Надзиратель закрыл глаза. Опустил голову. Жирные ощечья расплылись по воротнику.
«Король... Было, было... И звучное имя, и титулы, и жадное подобострастие. Легко я привык к ним. Живут во мне. Не желают умирать».
Под дремлющими веками беззвучно, с быстротой молнии, проносились одна картина жизни за другой.
«Спортом занялся лет в двенадцать. По-мальчишески мечтал об одном — быть первым. Не помню, стал ли я первым. Наверное, нет. Но сдачи давал аккуратно. И здорово лазал по деревьям.
В шестнадцать лет возмечтал о другом. Пусть спорт сделает меня красивым, гибким и неутомимым, как Маугли. Нет, не из желания нравиться людям. Велико наслаждение носить красоту в себе. Не глазеть на кого-то и завидовать, а носить в себе. Я не знал, что за штука — страх. Быстрины, коряги, змеи в весенний паводок — мы вместе. Ноги сворачивает судорога — я набираю воздух, погружаюсь в воду и разминаю мышцы. Меняю стиль и смеюсь над судорогой. Холодно? Кручусь и бью ногами по воде. И кровь ускоряет ток, согревая меня.
Босиком, в коротеньких трусах бегал часами. Пружинистый шаг. Легкое дыхание. По просекам, полям, по обрыву над рекой. Слепни гонялись за мной. Я — прыжок вверх, потом — вперед. И снова один. В шестнадцать лет я сильнее закаленного мужчины. Не знал табака, водки, головной боли и хруста в суставах. Криком радости встречал рассветы. Не сонная колода, как сейчас. Я прыгал к окну, и мои ноздри трепетали, вдыхая пар земли, туман, запахи лугов, леса.
В восемнадцать лет я побывал на соревнованиях. В ту ночь, проплутав до рассвета, поклялся стать таким же сильным, как те могучие люди.
В двадцать один год, сокрушая всех на своем пути, я нежданно-негаданно — первый из первых! И все: луга, лесные просеки и красота — провалились в черную яму тщеславия».
Надзиратель открыл глаза. Крякнул. Погладил, растирая, затекшие шею, ноги. Подумал со злостью: «Все мы — жизнерадостные кретины с зубным порошком «Детский» вместо мозгов. И вообще самый правильный взгляд на жизнь — юмористический. Как на колесо смеха».
Взял журнал с колен.
— Ну не смех ли?
«Судьбу золотой медали чемпиона решил собственный вес атлетов. Король оказался на сто граммов легче соперника и был объявлен победителем».
— «Сто граммов», — передразнил неизвестно кого надзиратель. — Результат с русским получился одинаковым. Вес перед соревнованиями — тоже. Провели повторное взвешивание на сцене. Мы разделись догола. Сначала взвесили Синицу.
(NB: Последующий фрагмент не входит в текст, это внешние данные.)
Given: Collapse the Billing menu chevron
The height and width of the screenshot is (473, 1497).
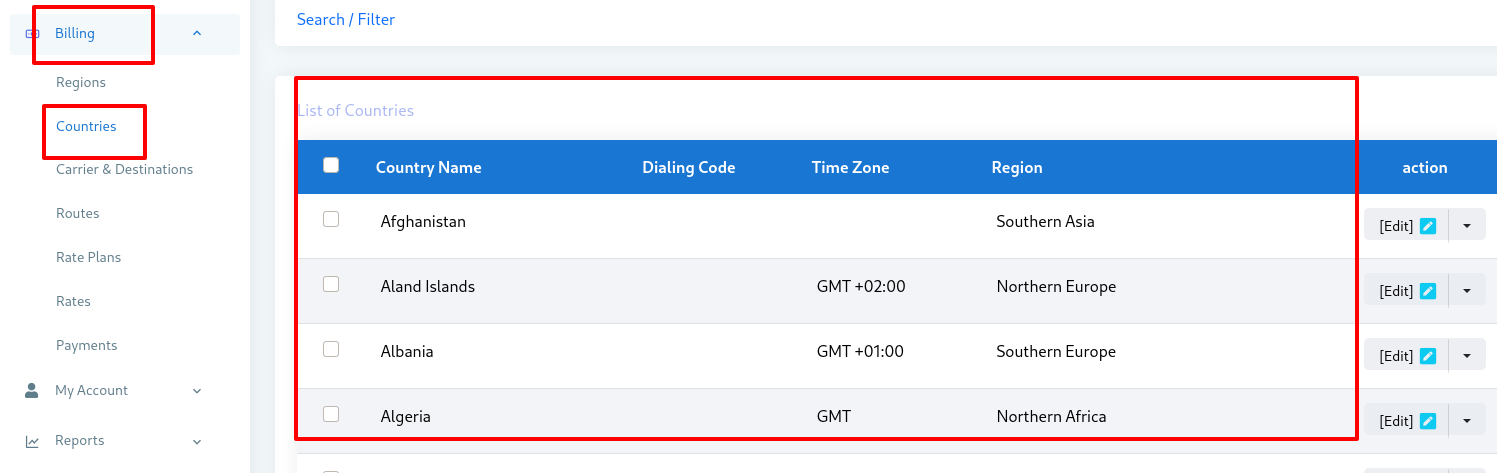Looking at the screenshot, I should (x=197, y=34).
Закутали в национальный флаг — и на весы. Потом меня. Пока толкались вокруг русского, я намочил в бандаж, Вот и золотая медаль! Ха, ха, ха!
Надзиратель смеялся, вспоминая подробности.
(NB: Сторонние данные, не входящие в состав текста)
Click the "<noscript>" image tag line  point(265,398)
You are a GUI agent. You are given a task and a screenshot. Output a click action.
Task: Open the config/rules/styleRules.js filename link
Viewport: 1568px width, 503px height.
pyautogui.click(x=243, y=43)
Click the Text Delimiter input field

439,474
— А поединок с Ренсеном в Берне? Ха!
Я таким злым никогда не был. Не руки — пресс. Точно подменили. Один вес — легко, второй — еще легче. А взял третий — Яна чуть удар не хватил: в коронном движении проиграть семь с половиной килограммов!
После поражения Ренсен делал глупость за глупостью. В летах, поистасканный жизнью, он вознамерился не пускать меня вперед. Наверное, года три и попридержал бы, пока я наливался силой, да увлекся. Ему бы отдыхать и свежестью «давить» меня: силы-то хватало. А он помногу тренировался. Согнулся под усталостью. И под откос! Перетренировка.
Я помог: толкал его на глупости. Заявления с умопомрачительными прогнозами печатал. Небылицы пускал о своей спортивной форме. Из последних сил рекорды вытягивал. Лишь бы досадить ему, убить волю, лишить покоя, взвинтить нервы. Ренсен и клюнул.
Мне тоже, ох, как было нелегко! Но я был молод. А Ренсен сломался. «А потом поединки с русскими, французами, немцами. Зрелость. Опыт. Мужество».
Надзиратель презрительно фыркнул:
— Не слишком ли громко сказано, писака? Была обычная работа, будничная, надоевшая. Мой друг Таракан, прозванный так за черные фатоватые усики, прямо говорил: «Айда в конюшню таскать «железо». А уходя из клуба, заявил газетчикам: «Пусть поищут новых лошадей. С меня довольно».
Эх, как он, бывало, на пари клал первого встречного! Редкий удар, без осечки. «Никаких культурных околичностей!» — тоже его девиз.